C’est par contre le point fort du texte de Greil Mar­cus, publié d’abord chez Galaade puis réédité en mai der­nier dans la col­lec­tion “Points” des édi­tions du Seuil. Par­tant du mor­ceau — immense — “Like a rol­ling stone”, le jour­na­liste amé­ri­cain rédige un authen­tique mémoire de thèse. L’analyse est rigou­reuse : étude du contexte his­to­rique et musi­cal, avant et après ce mois de juin 1965 (l’année, entre autres, de “Satis­fac­tion” : cette pré­ci­sion pour les Scor­cese et consorts qui pré­sentent l’avènement de Dylan comme un météo­rite dans un ciel de varié­toches…), puis dis­sec­tion du pro­ces­sus de créa­tion avec la mise en place des dif­fé­rents ins­tru­ments, l’évolution du chant alors que le texte pro­gresse. Mais le plus remar­quable reste le tra­vail sur la cohé­rence du mor­ceau avec l’album qu’il ouvre (High­way 61 revi­si­ted — indis­pen­sable), et avec le reste de l’œuvre du chan­teur. Pen­dant quelques pages, on est alors sur la route avec Bob Dylan : 
Le pays non car­to­gra­phié annoncé dans “Like a rol­ling stone” est, lui aussi, encore là, sus­pendu dans les airs comme une terre de dan­ger et de fuite, d’abandon et de décou­verte, de vérité et de men­songe. Au fur et à mesure que “High­lands” avance, on a le sen­ti­ment que per­sonne n’y est allé depuis des années. Cela fait long­temps que le chan­teur a tra­versé ce pays ; il connaît bien son che­min. Il n’aurait rien contre un peu de com­pa­gnie, mais il peut se débrouiller sans.
Hélas, ce qui fait la force de “Like a rol­ling stone” — pour faire simple un nou­veau lan­gage porté par un souffle jamais entendu aupa­ra­vant — manque cruel­le­ment au tra­vail de Mar­cus, par ailleurs construit et documenté.
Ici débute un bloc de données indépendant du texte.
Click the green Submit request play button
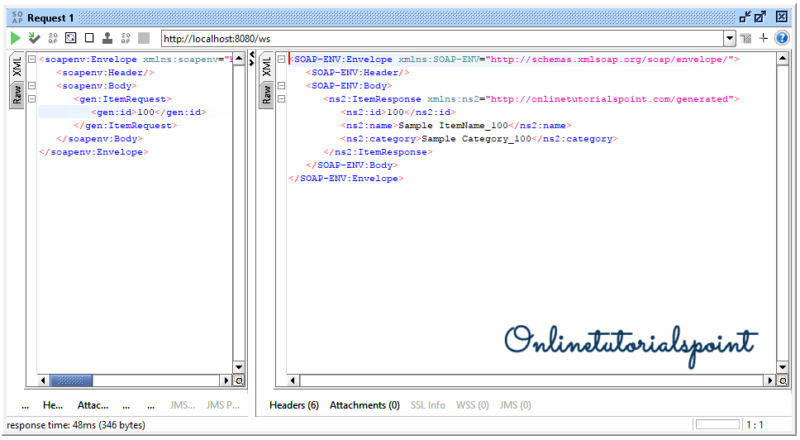800x440 pixels. click(15, 38)
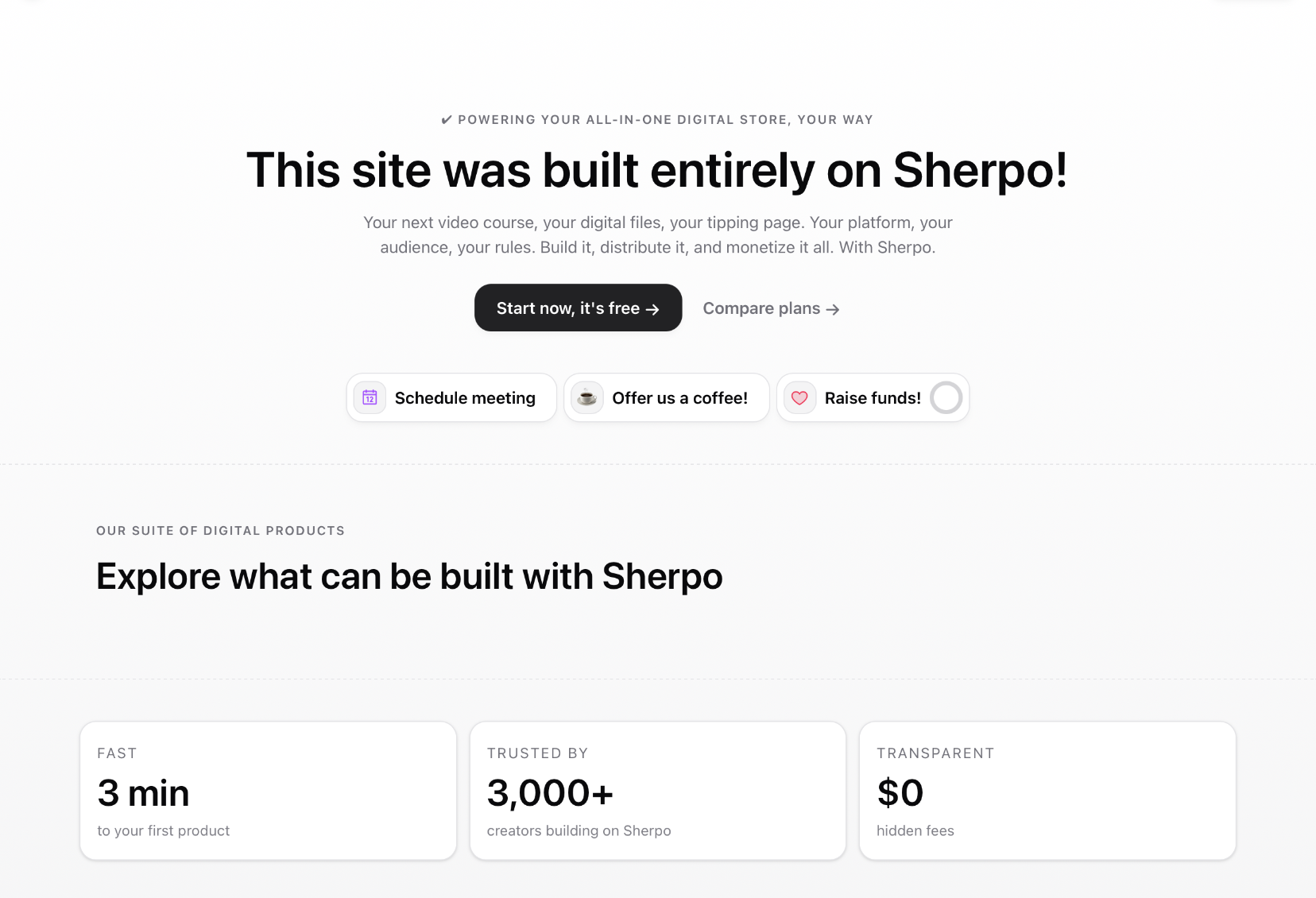The height and width of the screenshot is (898, 1316).
Task: Click the circular spinner on Raise funds
Action: pos(946,397)
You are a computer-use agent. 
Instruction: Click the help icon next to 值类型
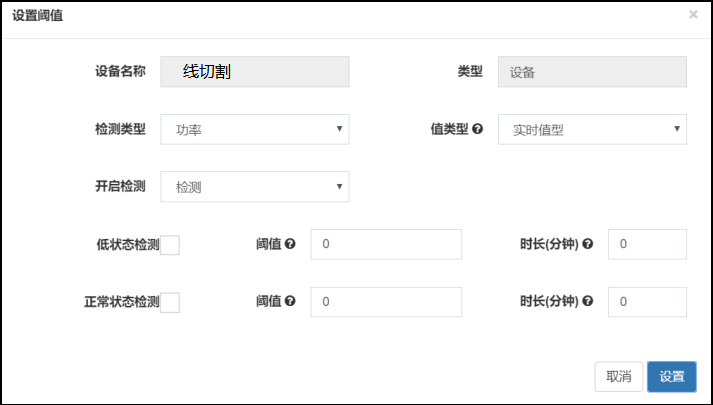coord(477,129)
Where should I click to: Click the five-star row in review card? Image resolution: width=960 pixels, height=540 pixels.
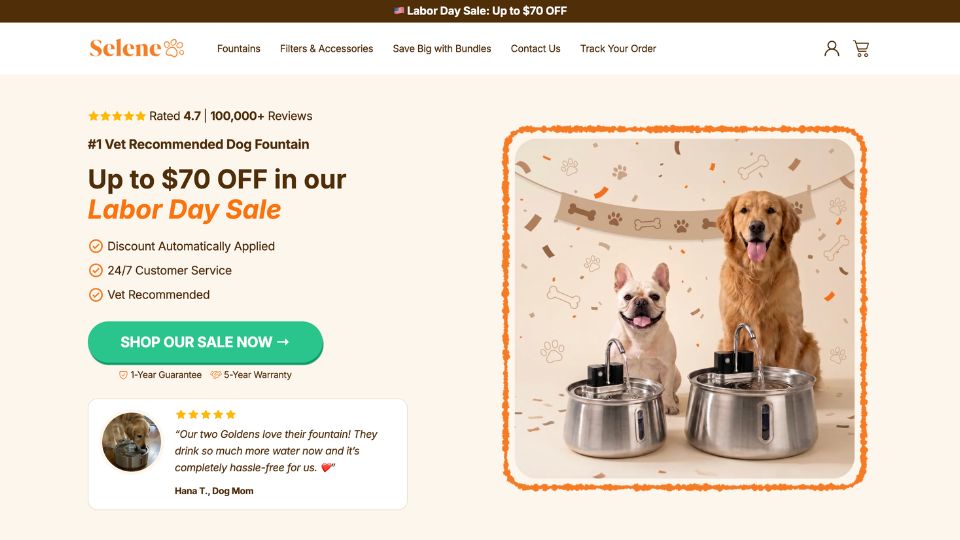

On attend main­te­nant la ren­trée pour lire quelque chose de Bon sur Dylan.

   
 

g. ménan­teau
-  Greil Mar­cus, Like a rol­ling stone, Bob Dylan à la croi­sée des che­mins (tra­duit de l’anglais — Etats-Unis — par Thierry Pite), Seuil coll. “Points”, 2007, 313 p. — 7,00€.
Pre­mière édi­tion : Galaade, octobre 2005, 312 p. — 21,00 €.
-  Sam She­pard, Rol­ling thun­der, sur la route avec Bob Dylan (tra­duit par Ber­nard Cohen), Naïve, sep­tembre 2005, 211 p. — 20,00 €.